## [YOUR INSTRUCTIONS]
Echo the passage of the Go load balancer article from "The secret is" up to and including "to understand it.", word for word.
— Start of DOCUMENT EXCERPT —
How I Built a Load Balancer in Go From Scratch & What I Learned


Introduction
Hi, folks. Have you ever wondered how massive platforms like Netflix, Amazon, or Instagram handle millions of requests every second without crashing?
How do they make sure your requests reach the right server at the right time, even when some servers are down?
The secret is in a crucial piece of infrastructure called the load balancer a system so essential, yet so invisible, that most users never even know it exists.
Now, what if I told you…
You don’t need a multi-million-dollar data center to understand it.
You don’t need fancy tools or certifications.
You just need Go, a few lines of code, and a desire to learn.
— End of DOCUMENT EXCERPT —
— Start of STORED DATA —
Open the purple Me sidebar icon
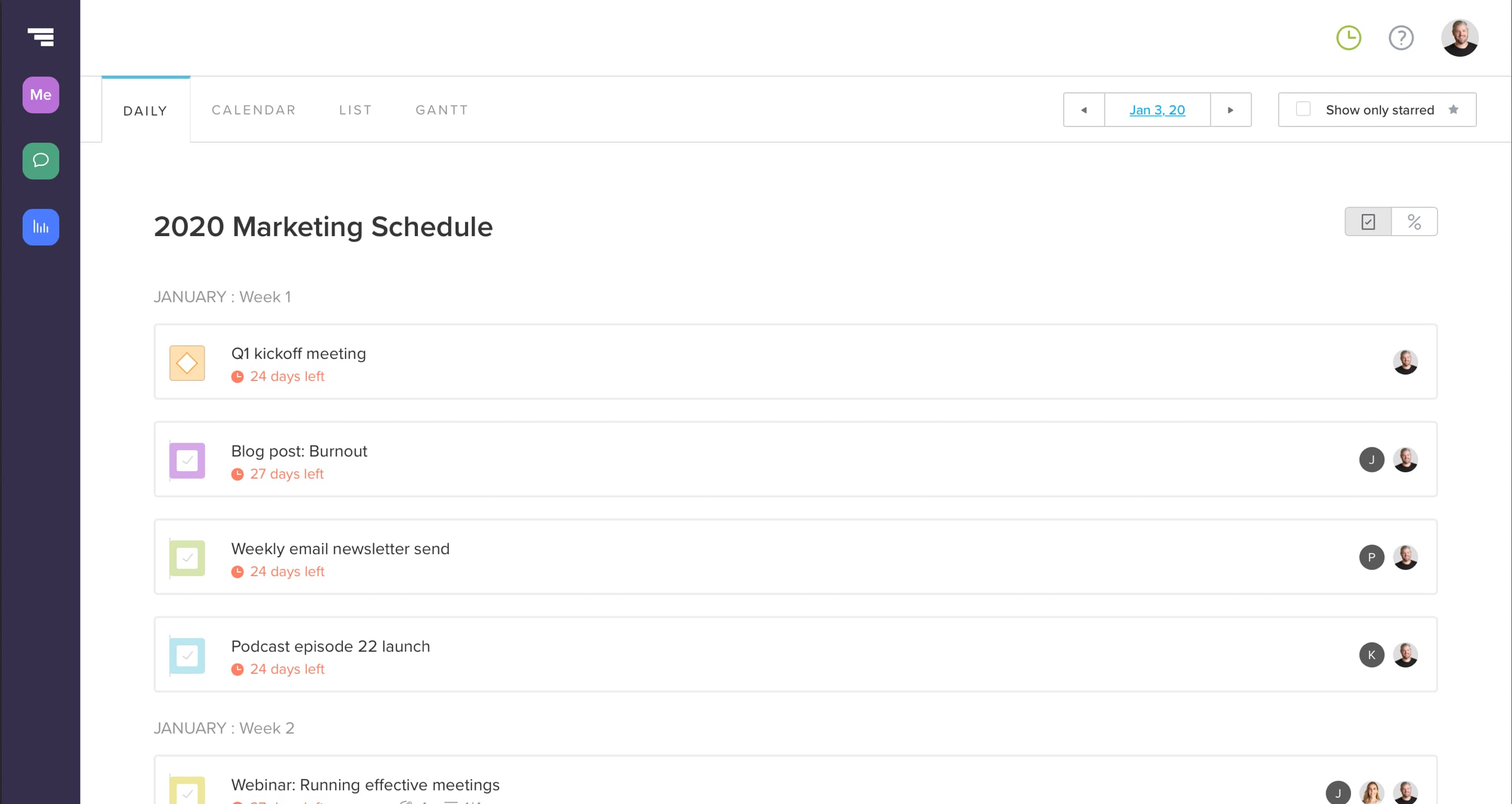Image resolution: width=1512 pixels, height=804 pixels. 40,95

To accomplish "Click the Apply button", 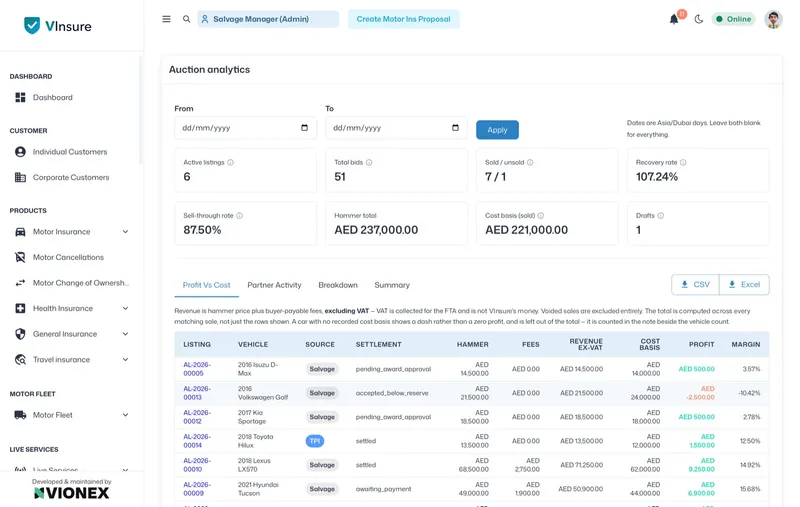I will (497, 130).
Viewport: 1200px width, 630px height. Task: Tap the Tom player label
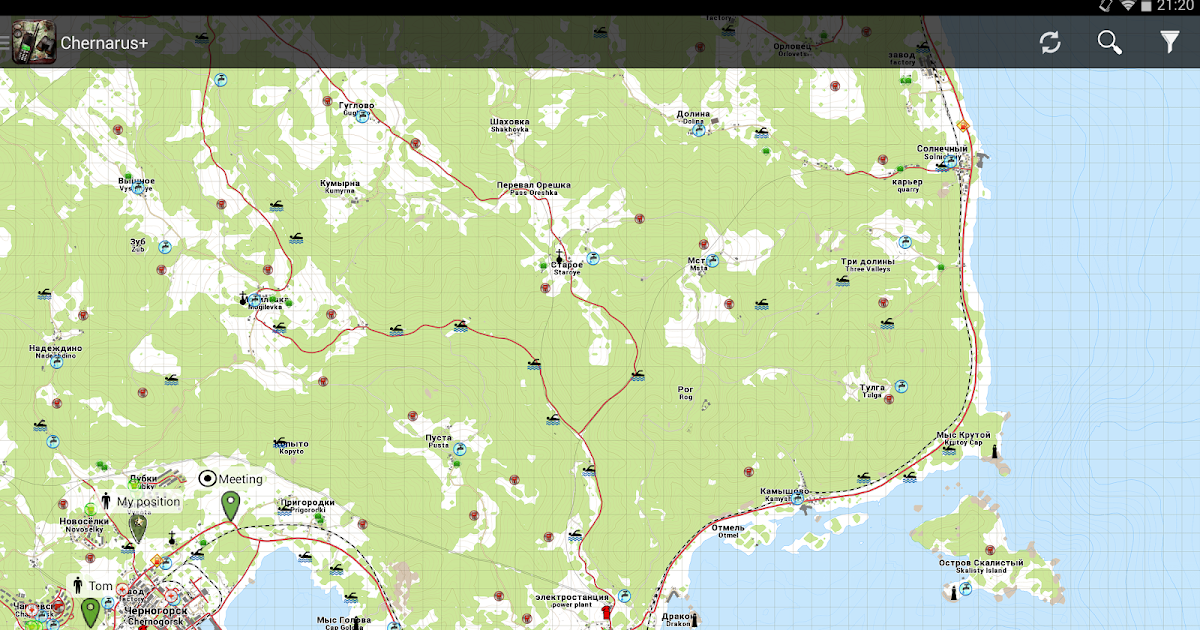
— End of STORED DATA —
## [WRITTEN REPLY]
The secret is in a crucial piece of infrastructure called the load balancer a system so essential, yet so invisible, that most users never even know it exists.
Now, what if I told you…
You don’t need a multi-million-dollar data center to understand it.